◆ DOCUMENT EXTRACT ◆
- - -

Currently, our liquidity needs arise primarily from working capital
requirements, debt service on indebtedness, and capital expenditures. We have
funded these liquidity requirements from
operations.
Capital
expenditures for the three months ended March 31, 2011 were $118,249 compared to
$58,583 for the three months ended March 31, 2010. The Company has no major
capital expenditure commitments for the next 12
months.
We
believe that our cash on hand, operating cashflows, and credit facilities will
be sufficient to fund our operations, service our debt, and fund planned capital
expenditures for at least 12 months from the date of this
report.
As of
March 31, 2011, Delta had total assets of $5,911,859, consisting primarily of
$4,248,431 in current assets and $1,613,403 in property and equipment. Delta had
$1,275,816 in accounts receivable and $2,465,114 in inventories as of March 31,
2011, which were included in current assets.
As of
March 31, 2011, Delta had total liabilities of $3,757,579, of which $3,413,324
were current liabilities. As of March 31, 2011, Delta's current liabilities
consisted of $1,426,961 in accounts payable and non-cash accrued stock
dividends, $22,796 in short-term debt, and $1,963,567 in current installments of
long-term debt. Long-term debt, less current installments was $344,255 at March
31, 2011.
Delta had
working capital of $835,107 and total stockholders’ equity of $2,154,280 as of
March 31, 2011. Working capital excluding non-cash accrued stock dividends of
$855,000 was $1,690,107 as of March 31,
2011.
Net cash
provided by operating activities was $331,351 during the three months ended
March 31, 2011, which was derived primarily from net income of $16,700 and
non-cash expenses of $220,649, including stock-based compensation of $127,500
and depreciation of $93,149. Accounts receivable decreased
by $271,618 and accounts payable decreased by $231,936. Net cash
provided by operating activities was $754,347 during the three months ended
March 31, 2010, which was derived from a net loss of $667,722, offset primarily
by non-cash expenses of $951,052 including stock-based compensation of $847,750
and depreciation of $103,302, and a decrease in inventories of
$513,304.
Net cash
used in investing activities during the three months ended March 31, 2011 was
$114,056, compared to $58,583 during the three months ended March 31, 2010. Net
cash used in investing activities during the three months ended March 31, 2011
was primarily for the purchase of property and equipment for $118,249. Net cash
used by investing activities during the three months ended March 31, 2010 was
for the purchase of property and equipment for
$58,583.
Net cash
used in financing activities during the three months ended March 31, 2011 was
$113,343 due to principal payments on debt of $138,343 offset by borrowings
under lines of credit of $25,000. Net cash used in financing activities during
the three months ended March 31, 2010 was $311,241, due to principal payments on
debt of $160,441, repayment of loans from related parties of $120,000, and net
repayments under lines of credit of $30,800.
Off-Balance
Sheet Arrangements
As of
March 31, 2011 and December 31, 2010, we did not have any off-balance sheet
arrangements as defined in Item 303(a)(4)(ii) of Regulation S-K promulgated
under the Securities Act of 1934.

- - -

◆ EXERCISE AIM ◆
Condense the paragraph of the liquidity discussion that begins "Net cash used in financing activities" into a bulleted list that keeps its figures. The listing after this point has no connection to the liquidity discussion.

◆ MATERIAL ◆
- - -

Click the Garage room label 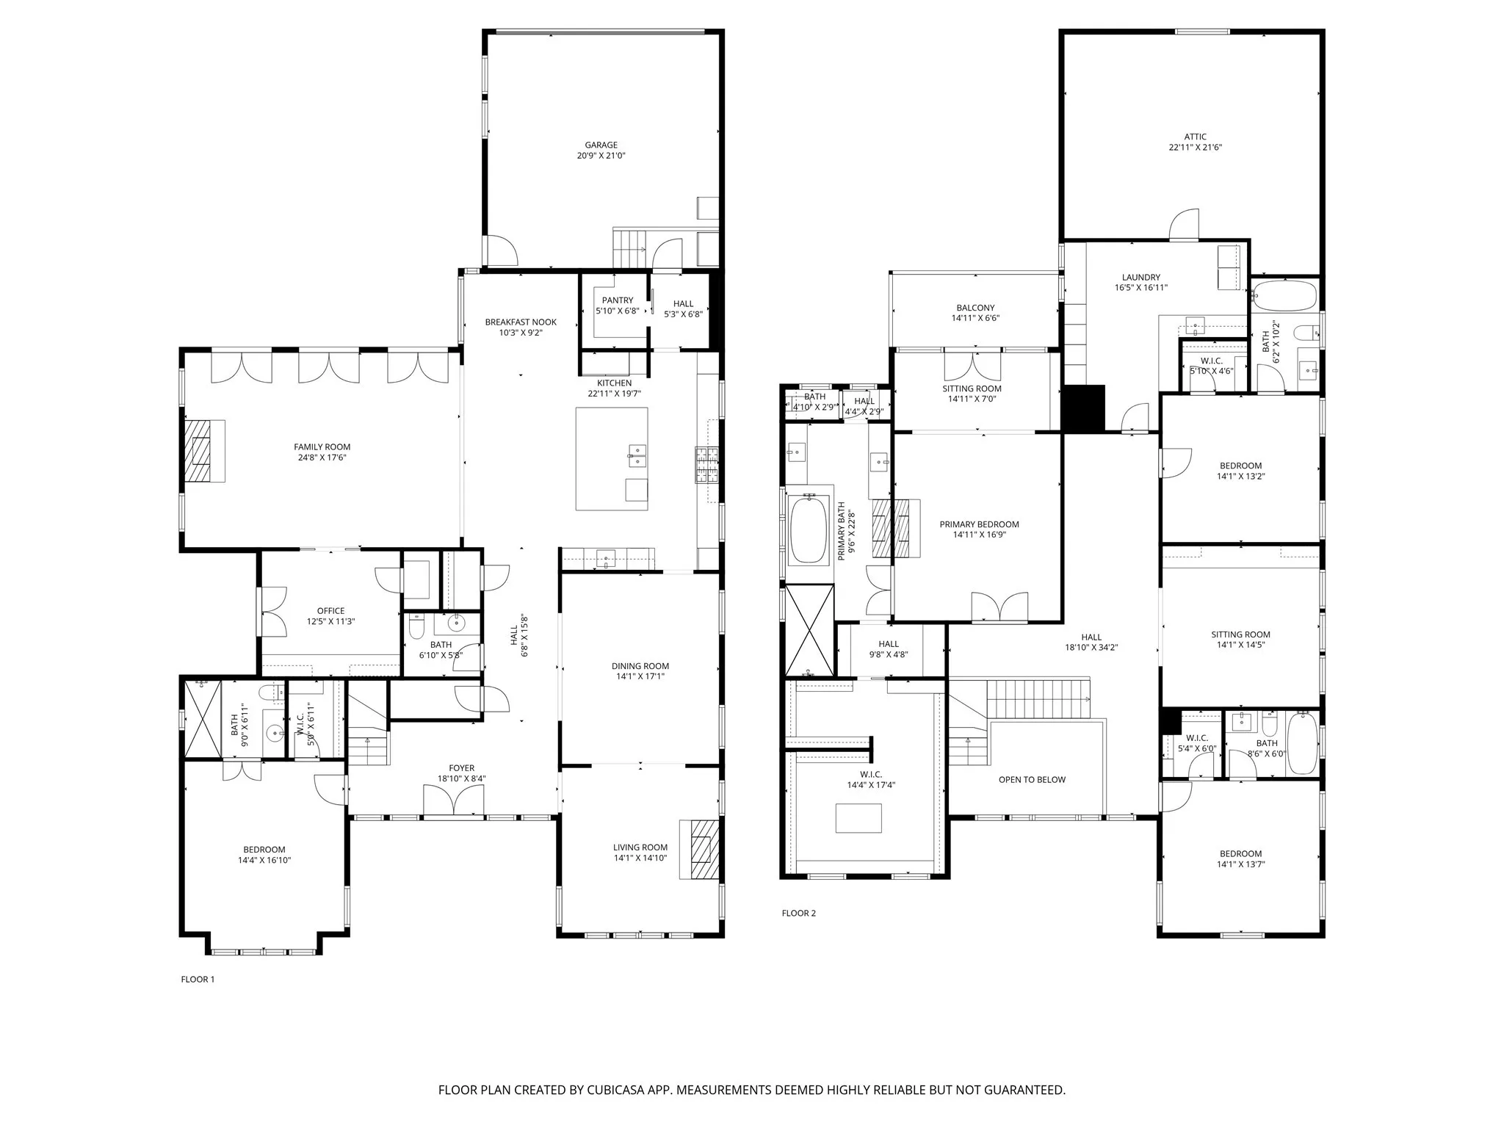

- - -

◆ THE RESPONSE ◆
- Three months ended March 31, 2011: net cash used in financing activities of $113,343
  - Principal payments on debt: $138,343
  - Offset by borrowings under lines of credit: $25,000
- Three months ended March 31, 2010: net cash used in financing activities of $311,241
  - Principal payments on debt: $160,441
  - Repayment of loans from related parties: $120,000
  - Net repayments under lines of credit: $30,800